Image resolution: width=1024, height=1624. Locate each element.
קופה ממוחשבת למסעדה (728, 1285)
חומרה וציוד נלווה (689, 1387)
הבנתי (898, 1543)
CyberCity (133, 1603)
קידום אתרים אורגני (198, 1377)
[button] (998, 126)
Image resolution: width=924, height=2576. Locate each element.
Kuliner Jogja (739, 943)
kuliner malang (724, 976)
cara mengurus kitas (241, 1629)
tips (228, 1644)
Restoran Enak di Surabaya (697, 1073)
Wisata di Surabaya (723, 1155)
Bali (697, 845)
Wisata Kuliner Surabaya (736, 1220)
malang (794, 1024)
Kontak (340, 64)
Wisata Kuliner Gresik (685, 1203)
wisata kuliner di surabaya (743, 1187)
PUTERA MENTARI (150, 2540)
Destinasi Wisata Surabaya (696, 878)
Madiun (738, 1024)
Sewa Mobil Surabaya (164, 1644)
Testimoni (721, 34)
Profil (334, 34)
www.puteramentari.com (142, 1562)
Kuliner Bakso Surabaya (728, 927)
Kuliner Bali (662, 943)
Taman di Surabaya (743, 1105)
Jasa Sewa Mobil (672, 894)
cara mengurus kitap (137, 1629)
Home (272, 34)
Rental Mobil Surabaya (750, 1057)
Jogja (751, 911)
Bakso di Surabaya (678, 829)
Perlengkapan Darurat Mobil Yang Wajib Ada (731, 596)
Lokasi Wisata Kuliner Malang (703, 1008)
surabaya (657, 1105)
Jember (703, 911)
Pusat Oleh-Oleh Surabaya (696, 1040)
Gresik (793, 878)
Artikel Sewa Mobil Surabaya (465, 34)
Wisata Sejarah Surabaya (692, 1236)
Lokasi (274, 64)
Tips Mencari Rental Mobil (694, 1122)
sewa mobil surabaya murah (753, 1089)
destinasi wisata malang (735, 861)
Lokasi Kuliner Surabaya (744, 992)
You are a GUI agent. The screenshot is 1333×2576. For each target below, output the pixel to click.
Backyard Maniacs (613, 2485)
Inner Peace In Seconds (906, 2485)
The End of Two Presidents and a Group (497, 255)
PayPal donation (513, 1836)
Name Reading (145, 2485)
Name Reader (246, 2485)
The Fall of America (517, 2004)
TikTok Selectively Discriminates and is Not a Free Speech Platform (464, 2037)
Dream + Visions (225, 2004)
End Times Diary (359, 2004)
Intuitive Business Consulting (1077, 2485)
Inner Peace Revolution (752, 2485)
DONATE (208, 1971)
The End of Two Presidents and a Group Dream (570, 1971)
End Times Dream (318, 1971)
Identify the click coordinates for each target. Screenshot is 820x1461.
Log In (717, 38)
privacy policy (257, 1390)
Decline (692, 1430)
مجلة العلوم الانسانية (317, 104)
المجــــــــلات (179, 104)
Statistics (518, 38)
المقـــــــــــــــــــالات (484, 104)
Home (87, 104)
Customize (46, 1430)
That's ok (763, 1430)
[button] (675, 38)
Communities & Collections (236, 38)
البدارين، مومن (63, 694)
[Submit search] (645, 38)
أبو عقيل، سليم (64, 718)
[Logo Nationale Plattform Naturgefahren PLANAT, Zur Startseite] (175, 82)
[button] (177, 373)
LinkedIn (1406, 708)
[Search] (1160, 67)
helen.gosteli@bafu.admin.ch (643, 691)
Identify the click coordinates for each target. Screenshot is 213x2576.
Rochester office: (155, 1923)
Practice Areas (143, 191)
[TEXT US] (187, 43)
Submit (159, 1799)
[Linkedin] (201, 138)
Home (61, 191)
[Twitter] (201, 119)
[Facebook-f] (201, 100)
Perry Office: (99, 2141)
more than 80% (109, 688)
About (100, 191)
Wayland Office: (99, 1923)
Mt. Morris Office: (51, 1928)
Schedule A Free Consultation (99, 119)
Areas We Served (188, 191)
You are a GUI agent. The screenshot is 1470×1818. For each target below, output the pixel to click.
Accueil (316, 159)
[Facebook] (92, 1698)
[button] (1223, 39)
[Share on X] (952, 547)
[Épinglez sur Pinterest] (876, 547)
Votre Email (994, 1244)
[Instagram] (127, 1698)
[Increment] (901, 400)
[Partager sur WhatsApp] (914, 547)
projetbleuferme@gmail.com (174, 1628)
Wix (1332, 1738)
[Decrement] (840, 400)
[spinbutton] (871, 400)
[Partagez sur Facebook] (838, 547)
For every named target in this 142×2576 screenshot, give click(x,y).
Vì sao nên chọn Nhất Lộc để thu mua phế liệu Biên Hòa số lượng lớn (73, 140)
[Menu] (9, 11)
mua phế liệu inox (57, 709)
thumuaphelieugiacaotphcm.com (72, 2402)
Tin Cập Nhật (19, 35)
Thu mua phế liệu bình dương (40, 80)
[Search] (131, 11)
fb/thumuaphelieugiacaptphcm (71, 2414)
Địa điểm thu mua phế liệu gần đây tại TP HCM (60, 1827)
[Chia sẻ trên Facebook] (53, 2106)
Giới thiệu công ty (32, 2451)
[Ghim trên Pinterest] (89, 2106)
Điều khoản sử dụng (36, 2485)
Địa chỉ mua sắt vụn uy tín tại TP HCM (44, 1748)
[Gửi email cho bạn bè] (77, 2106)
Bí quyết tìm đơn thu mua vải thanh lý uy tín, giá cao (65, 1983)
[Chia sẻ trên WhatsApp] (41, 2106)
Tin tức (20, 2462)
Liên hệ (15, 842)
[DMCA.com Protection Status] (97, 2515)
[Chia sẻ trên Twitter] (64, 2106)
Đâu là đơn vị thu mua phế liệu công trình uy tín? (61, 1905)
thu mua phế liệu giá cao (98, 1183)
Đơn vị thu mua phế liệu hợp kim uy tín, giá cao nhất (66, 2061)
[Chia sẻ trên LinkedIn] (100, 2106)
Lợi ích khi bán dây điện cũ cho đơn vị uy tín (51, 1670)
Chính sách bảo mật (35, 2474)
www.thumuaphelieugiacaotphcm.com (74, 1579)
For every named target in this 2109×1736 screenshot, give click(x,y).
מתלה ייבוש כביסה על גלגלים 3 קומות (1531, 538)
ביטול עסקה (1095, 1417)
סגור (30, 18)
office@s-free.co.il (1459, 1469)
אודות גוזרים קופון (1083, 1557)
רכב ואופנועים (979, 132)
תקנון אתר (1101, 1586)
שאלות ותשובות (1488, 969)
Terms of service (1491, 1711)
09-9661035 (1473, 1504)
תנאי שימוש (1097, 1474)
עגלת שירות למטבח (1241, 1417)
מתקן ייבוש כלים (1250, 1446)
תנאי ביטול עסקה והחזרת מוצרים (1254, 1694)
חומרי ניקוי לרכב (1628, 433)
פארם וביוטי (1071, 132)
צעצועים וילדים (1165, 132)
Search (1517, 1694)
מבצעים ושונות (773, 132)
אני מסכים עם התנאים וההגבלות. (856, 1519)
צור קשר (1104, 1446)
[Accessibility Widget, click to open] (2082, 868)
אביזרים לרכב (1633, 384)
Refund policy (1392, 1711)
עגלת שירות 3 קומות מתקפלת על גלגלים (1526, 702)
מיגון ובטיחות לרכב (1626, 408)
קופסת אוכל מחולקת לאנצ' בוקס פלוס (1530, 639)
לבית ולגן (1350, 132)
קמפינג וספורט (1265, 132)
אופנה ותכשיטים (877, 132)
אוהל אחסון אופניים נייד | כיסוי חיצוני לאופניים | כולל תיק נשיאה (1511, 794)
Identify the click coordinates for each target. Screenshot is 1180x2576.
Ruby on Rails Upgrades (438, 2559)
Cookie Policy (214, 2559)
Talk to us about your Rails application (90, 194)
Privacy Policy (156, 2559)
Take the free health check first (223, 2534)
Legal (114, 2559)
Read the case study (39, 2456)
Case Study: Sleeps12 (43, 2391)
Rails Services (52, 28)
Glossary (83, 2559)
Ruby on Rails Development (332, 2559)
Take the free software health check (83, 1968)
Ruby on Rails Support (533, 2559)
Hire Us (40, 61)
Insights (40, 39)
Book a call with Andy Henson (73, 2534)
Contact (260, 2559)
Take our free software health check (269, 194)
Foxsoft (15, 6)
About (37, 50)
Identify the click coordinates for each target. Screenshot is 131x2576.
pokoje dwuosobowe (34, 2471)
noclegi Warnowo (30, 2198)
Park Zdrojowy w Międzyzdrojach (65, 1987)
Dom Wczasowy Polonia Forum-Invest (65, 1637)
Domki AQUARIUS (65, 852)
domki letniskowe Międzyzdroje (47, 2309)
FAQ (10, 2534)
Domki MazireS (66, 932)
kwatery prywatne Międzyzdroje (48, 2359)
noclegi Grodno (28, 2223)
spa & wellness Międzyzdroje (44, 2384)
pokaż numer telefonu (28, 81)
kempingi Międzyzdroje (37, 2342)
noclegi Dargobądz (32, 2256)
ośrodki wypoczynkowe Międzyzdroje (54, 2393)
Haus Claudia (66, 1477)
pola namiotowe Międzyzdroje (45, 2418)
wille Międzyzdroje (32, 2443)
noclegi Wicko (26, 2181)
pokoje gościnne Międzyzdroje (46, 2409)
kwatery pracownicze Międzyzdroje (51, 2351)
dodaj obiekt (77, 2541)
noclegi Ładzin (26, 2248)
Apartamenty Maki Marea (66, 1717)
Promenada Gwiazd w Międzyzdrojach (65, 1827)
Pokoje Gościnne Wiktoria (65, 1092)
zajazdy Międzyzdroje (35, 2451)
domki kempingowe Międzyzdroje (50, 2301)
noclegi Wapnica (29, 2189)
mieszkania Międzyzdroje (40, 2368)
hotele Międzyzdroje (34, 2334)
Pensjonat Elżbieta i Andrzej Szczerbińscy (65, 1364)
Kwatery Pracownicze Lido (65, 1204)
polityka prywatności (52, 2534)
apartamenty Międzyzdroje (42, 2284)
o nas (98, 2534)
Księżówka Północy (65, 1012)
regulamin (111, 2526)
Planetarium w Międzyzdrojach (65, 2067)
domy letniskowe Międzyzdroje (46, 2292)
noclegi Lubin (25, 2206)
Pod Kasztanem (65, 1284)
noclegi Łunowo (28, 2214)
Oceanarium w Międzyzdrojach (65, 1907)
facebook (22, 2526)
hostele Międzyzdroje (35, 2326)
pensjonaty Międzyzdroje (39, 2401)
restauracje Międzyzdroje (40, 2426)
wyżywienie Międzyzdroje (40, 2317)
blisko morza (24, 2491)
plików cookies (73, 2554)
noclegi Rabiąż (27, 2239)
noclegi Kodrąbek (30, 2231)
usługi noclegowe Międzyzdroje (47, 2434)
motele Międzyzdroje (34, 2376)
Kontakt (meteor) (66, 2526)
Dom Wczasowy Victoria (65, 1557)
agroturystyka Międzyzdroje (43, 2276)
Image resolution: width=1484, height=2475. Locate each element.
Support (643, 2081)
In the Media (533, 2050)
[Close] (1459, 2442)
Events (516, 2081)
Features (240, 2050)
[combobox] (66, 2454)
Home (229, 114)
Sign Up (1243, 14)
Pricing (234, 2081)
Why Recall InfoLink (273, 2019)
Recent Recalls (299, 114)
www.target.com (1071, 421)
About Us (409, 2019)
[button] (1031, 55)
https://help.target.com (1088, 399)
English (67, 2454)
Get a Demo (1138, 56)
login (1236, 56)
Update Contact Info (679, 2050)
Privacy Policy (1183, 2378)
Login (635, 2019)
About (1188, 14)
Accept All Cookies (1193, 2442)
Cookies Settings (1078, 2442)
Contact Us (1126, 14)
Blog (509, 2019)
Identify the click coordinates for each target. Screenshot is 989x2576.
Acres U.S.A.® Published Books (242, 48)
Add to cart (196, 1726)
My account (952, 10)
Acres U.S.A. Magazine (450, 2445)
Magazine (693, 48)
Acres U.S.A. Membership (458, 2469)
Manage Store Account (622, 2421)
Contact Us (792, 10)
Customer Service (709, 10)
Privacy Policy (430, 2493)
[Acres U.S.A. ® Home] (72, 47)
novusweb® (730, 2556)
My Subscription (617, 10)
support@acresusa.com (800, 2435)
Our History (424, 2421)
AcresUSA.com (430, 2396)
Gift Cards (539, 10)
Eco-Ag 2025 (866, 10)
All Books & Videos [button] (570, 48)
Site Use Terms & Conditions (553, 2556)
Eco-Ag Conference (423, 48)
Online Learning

= = =

▸ Work task
Lines after the one containing "Perlengkapan Darurat Mobil" are left out; every line from the start of the entries through that line is restated word for word.

▸ Your solution
Image resolution: width=1024, height=1624. Locate each element.
קופה ממוחשבת למסעדה (728, 1285)
חומרה וציוד נלווה (689, 1387)
הבנתי (898, 1543)
CyberCity (133, 1603)
קידום אתרים אורגני (198, 1377)
[button] (998, 126)
Image resolution: width=924, height=2576. Locate each element.
Kuliner Jogja (739, 943)
kuliner malang (724, 976)
cara mengurus kitas (241, 1629)
tips (228, 1644)
Restoran Enak di Surabaya (697, 1073)
Wisata di Surabaya (723, 1155)
Bali (697, 845)
Wisata Kuliner Surabaya (736, 1220)
malang (794, 1024)
Kontak (340, 64)
Wisata Kuliner Gresik (685, 1203)
wisata kuliner di surabaya (743, 1187)
PUTERA MENTARI (150, 2540)
Destinasi Wisata Surabaya (696, 878)
Madiun (738, 1024)
Sewa Mobil Surabaya (164, 1644)
Testimoni (721, 34)
Profil (334, 34)
www.puteramentari.com (142, 1562)
Kuliner Bakso Surabaya (728, 927)
Kuliner Bali (662, 943)
Taman di Surabaya (743, 1105)
Jasa Sewa Mobil (672, 894)
cara mengurus kitap (137, 1629)
Home (272, 34)
Rental Mobil Surabaya (750, 1057)
Jogja (751, 911)
Bakso di Surabaya (678, 829)
Perlengkapan Darurat Mobil Yang Wajib Ada (731, 596)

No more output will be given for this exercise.